Stick with the original plan

Constant pressure, constantly applied. Whenever the activist mantra works — as it might with Everett’s Riverfront development — citizens are emboldened. Civic engagement, at least sometimes, kindles meaningful change.

In Everett, simply preserving the status quo can qualify as a win. That may be the situation with the Riverfront property, a shoulder of industrial land that will determine Everett’s social and cultural life for the next 100 years. As The Herald’s Noah Haglund reports, Bellevue developer Polygon Northwest is backpedaling from some proposed changes to its Planned Development Overlay (development-speak for the overarching vision.) A central park-green space is back on the table and more than a third of the houses can be accessed along alleyways.

Polygon’s current proposal focuses on one of three parcels in the Riverfront area — 40 acres on the south end next to the Lowell neighborhood. The plan calls for about 230 single-family houses there, Haglund reports.

“They are going back to a plan that is very similar in layout…in the way the streets and blocks are laid out, to the Oliver-McMillan plan,” Everett planning director Allan Giffen told The Herald.

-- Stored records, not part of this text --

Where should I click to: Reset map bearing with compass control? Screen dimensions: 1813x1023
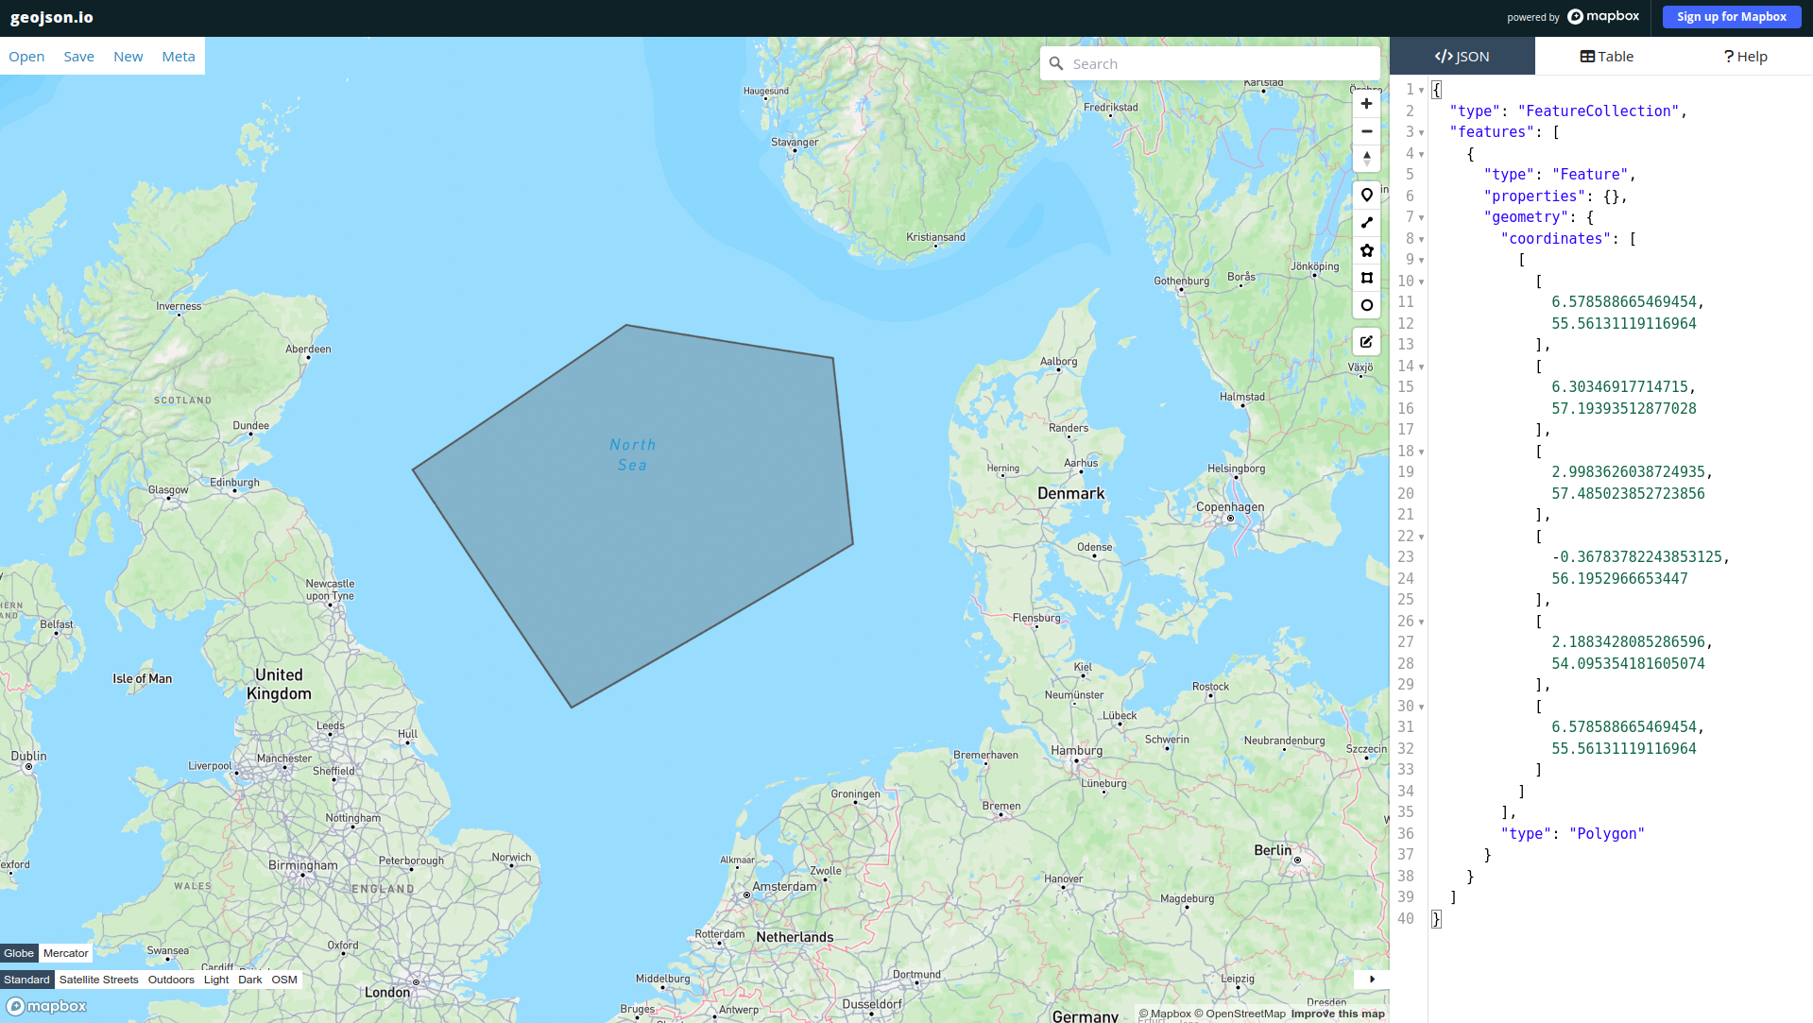coord(1366,159)
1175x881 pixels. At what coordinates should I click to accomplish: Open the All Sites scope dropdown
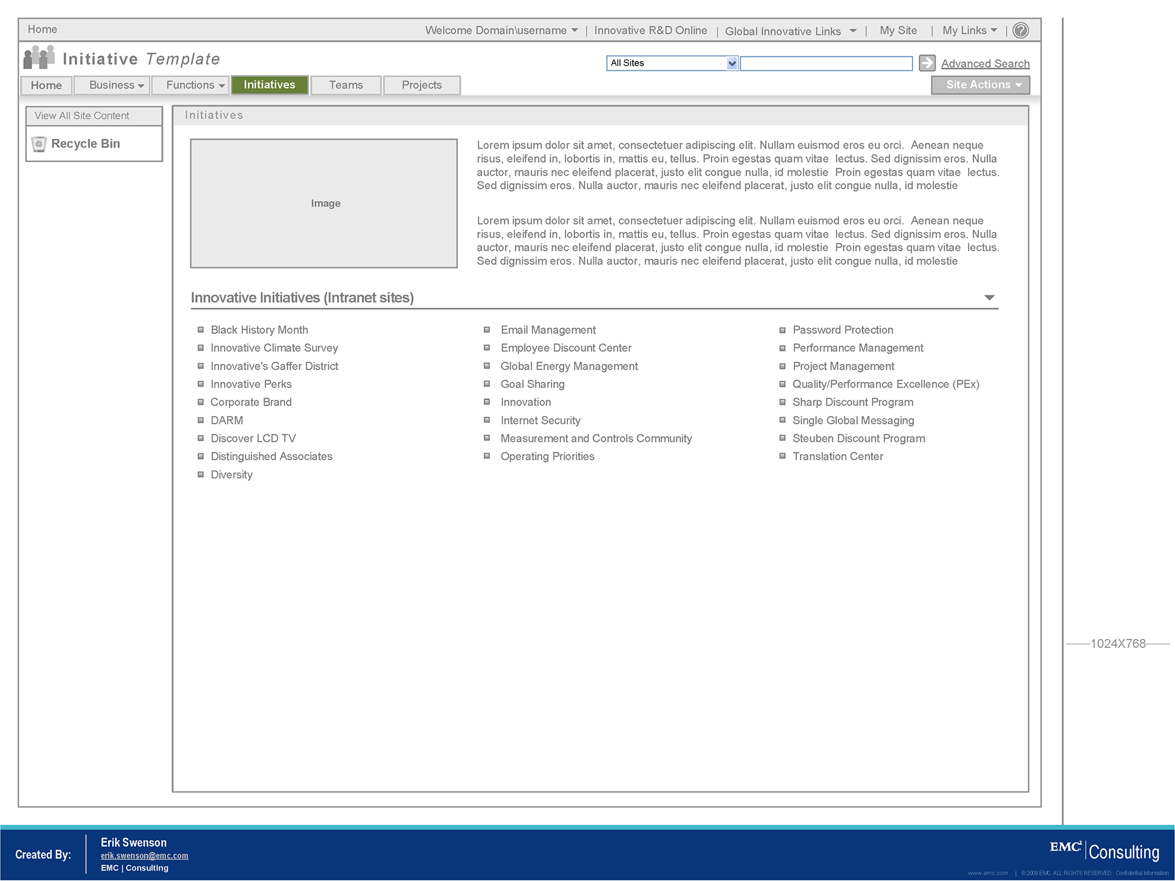732,63
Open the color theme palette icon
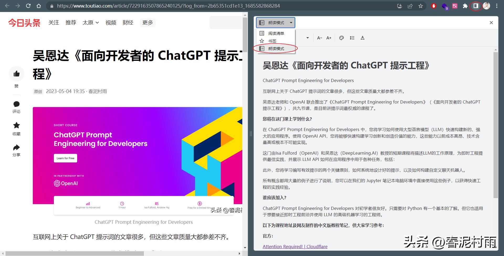Screen dimensions: 504x256 pyautogui.click(x=342, y=38)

The city, which owned the property including the site of the infamous 1984 tire fire, invested $80 million in environmental clean-up and infrastructure, developing a blueprint to ensure a sustainable return on investment. The vision was a pedestrian-friendly, diverse, mixed-use development. The plan includes plenty of green amenities, innovative design schemes, a town center with retail, and mixed-income neighborhoods. That plan (with plenty of public input) was enshrined in the development agreement with the original purchaser, Oliver-McMillan. When Oliver-McMillan sold the property to Polygon Northwest in May, the agreement went with it.

At the Jan. 7 Planning Commission meeting, most citizens underscored the need to stick with the original vision. Former Everett city Councilmember Bob Overstreet focused on the commercial node of the urban village concept and the need for density. Others, including Kristin Kelly of Futurewise and the Pilchuck Audubon Society, Bob Jackson and Charlene Rawson also argued against fiddling with the plan. CJ Ebert and Bill Messner supported the amendment, pointing to an area of consensus, that Polygon is a well-regarded developer.

The recommendation from the Feb. 11 Planning Commission meeting, more minor than major tweaks, now goes to the City Council. We still hope that the council takes the long view, stays the course and votes “no.”